Saturday, August 27, 2011
What's so special about vintage china? It reminds me of days in the past, special times spent with family and friends around the table. This is a simple set of white china from RosemarysGarden.
During the 1950s we owned a set of Homer Laughlin "Virginia Rose" dinnerware with pink roses. There were also pink and green pottery bowls that held vegetables. In those days, we always sat down to a family meal, and the food was placed in serving bowls or platters and passed from left to right. I found a beautiful bowl in the "Virginia Rose" pattern pictured above at Vintagecottagegarden.
One of my aunts owned a set of Ballerina dinnerware, pictured above. I always loved dining at her house because I loved the colors of the dishes: a mix of chartreuse green, moss green, dove grey, and burgundy. I found a place setting of this lovely dinnerware at AndysAttic.
I remember the Ruby Red glassware from the 1950s that we used on holidays; plates holding tidbits, sandwiches, and homemade goodies. The cups held the aromas of coffee and spiced tea. I found Ruby Red glassware at AnniesVintageRedone.
There was a set of pink Melmac that my mother bought during the 1960s. It was the latest craze during that time, and it was used on a daily basis. It was great because it didn’t break. This dinnerware is featured in MKRetro.

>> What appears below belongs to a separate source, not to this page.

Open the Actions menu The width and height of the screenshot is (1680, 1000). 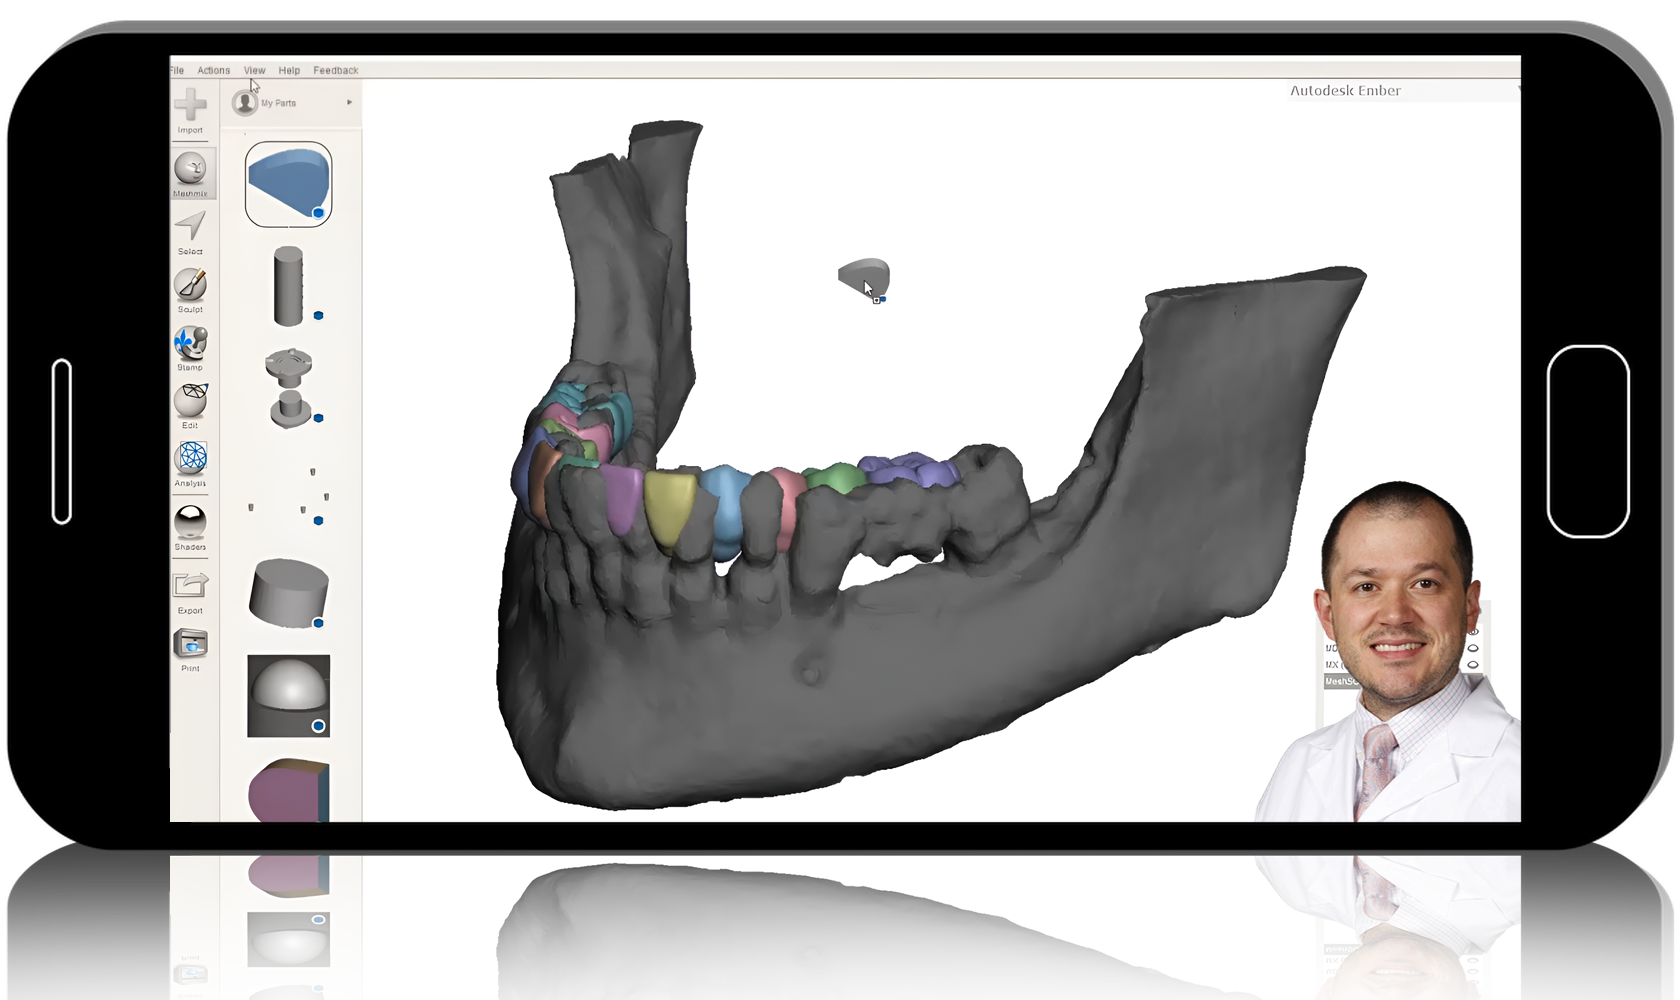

My Mom also bought a set of Noritake fine china in the 1960s. We used it for special occasions like Christmas, Thanksgiving, and birthdays. The cups were small and delicate with saucers. The set has been passed down to me, and it is packed away for a future daughter-in-law or grand-daughter.
During the 1970s, everyone collected Pfaltzcraft china. My mother bought the “Village” pattern. I also bought my first set of china, a set of “Geranium” by
California Poppytrail. This china is pictured below and can be found at at TimeValley.
I continue to love using vintage china. I love drinking coffee or tea from the small cups with dainty saucers. They have an old-fashioned feel and bring back memories of days spent with familiar people who loved and laughed and spent time in long conversation at the dinner table.